─── Extracted material ───

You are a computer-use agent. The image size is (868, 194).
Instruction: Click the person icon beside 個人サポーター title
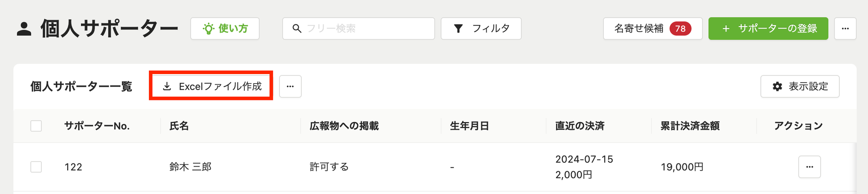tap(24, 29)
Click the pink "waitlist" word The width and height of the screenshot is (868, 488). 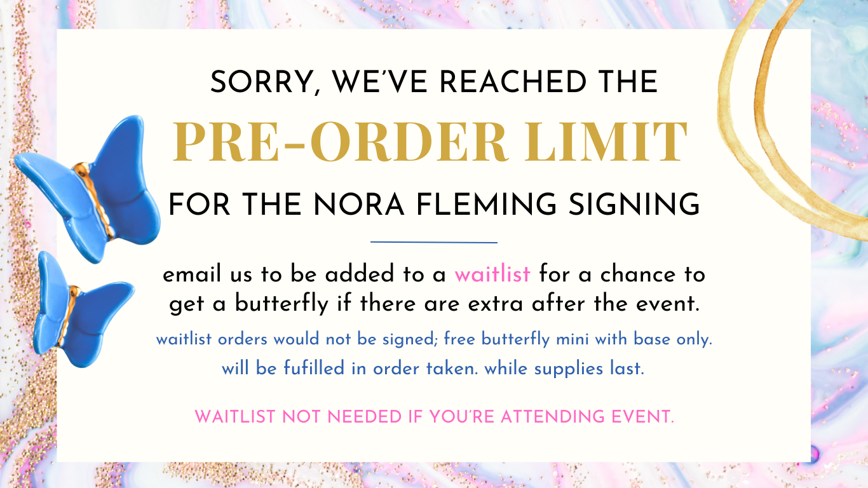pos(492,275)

───
─── Extracted material ───

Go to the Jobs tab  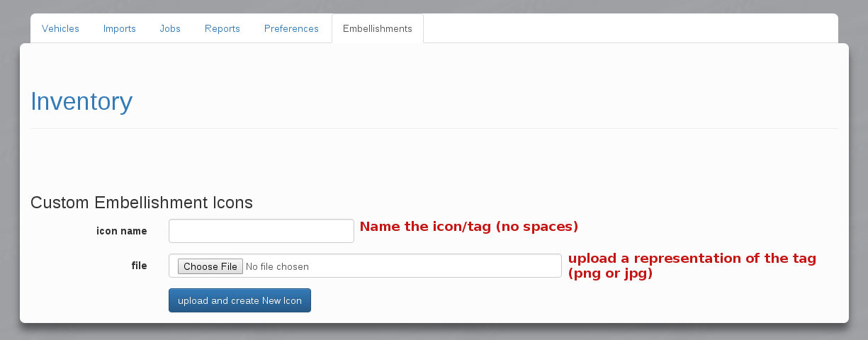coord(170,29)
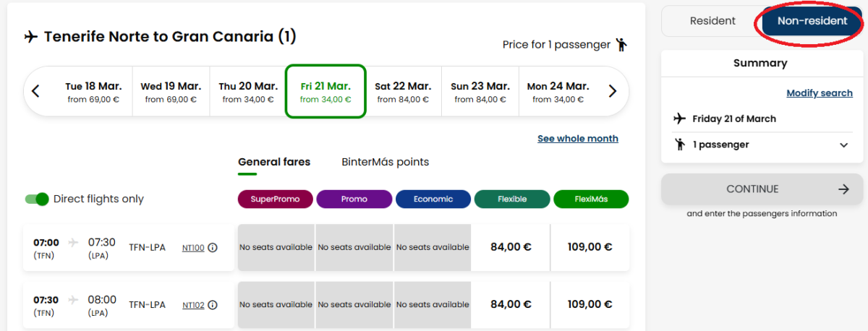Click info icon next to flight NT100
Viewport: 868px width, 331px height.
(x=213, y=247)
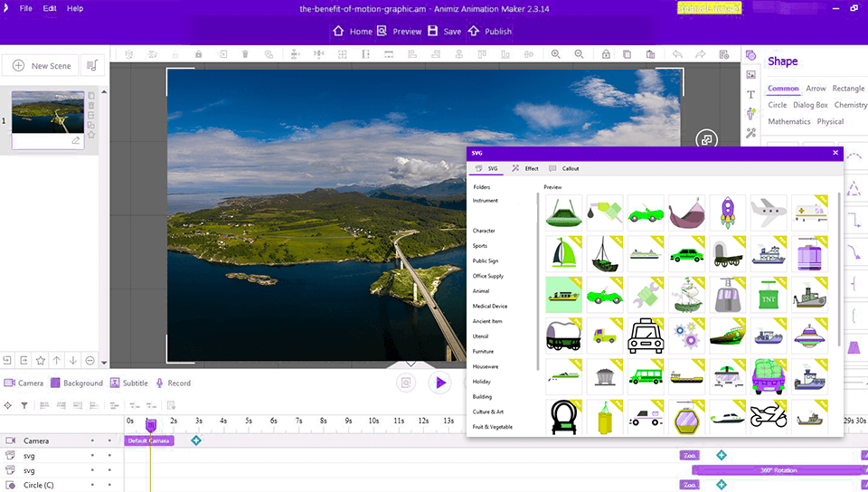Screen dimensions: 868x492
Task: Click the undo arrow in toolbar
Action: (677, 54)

───
─── Extracted material ───

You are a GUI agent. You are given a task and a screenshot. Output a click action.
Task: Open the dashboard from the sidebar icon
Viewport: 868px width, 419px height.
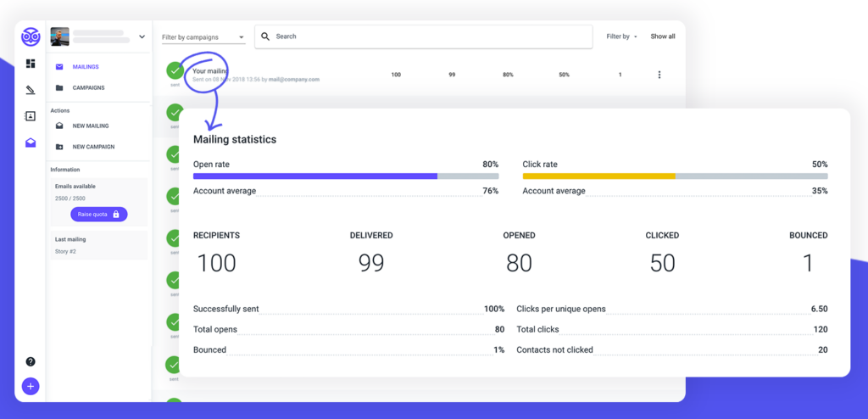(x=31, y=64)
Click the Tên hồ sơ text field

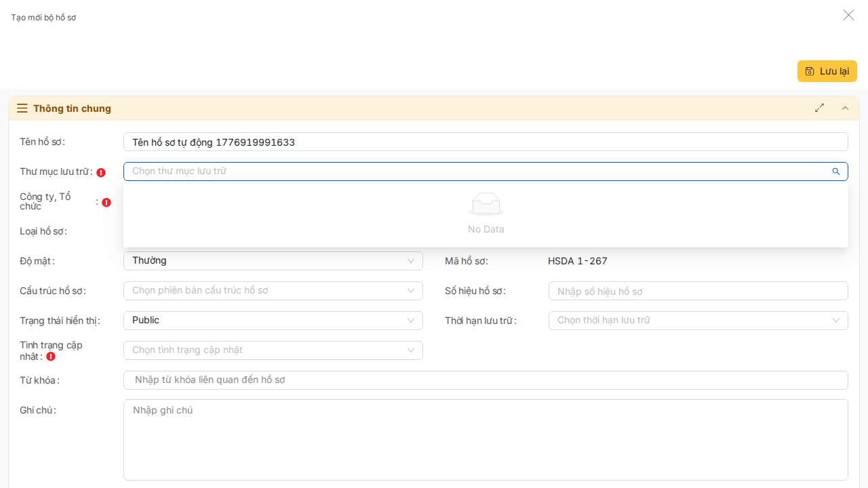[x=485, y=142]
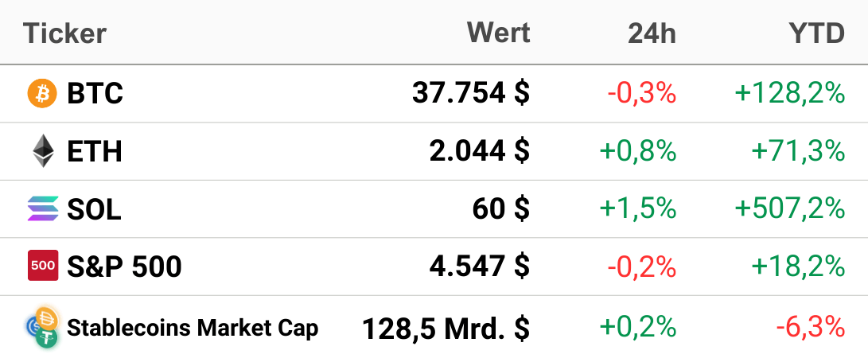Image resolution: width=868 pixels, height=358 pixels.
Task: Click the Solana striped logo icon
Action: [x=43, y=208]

───

# Directions for this task:
The job here is to find each line above with the word "agent" and copy it.

# Solved problem:
You are a computer-use agent. The image size is (868, 194).
You are a GUI agent. You are given a task and a screenshot. Output a click action.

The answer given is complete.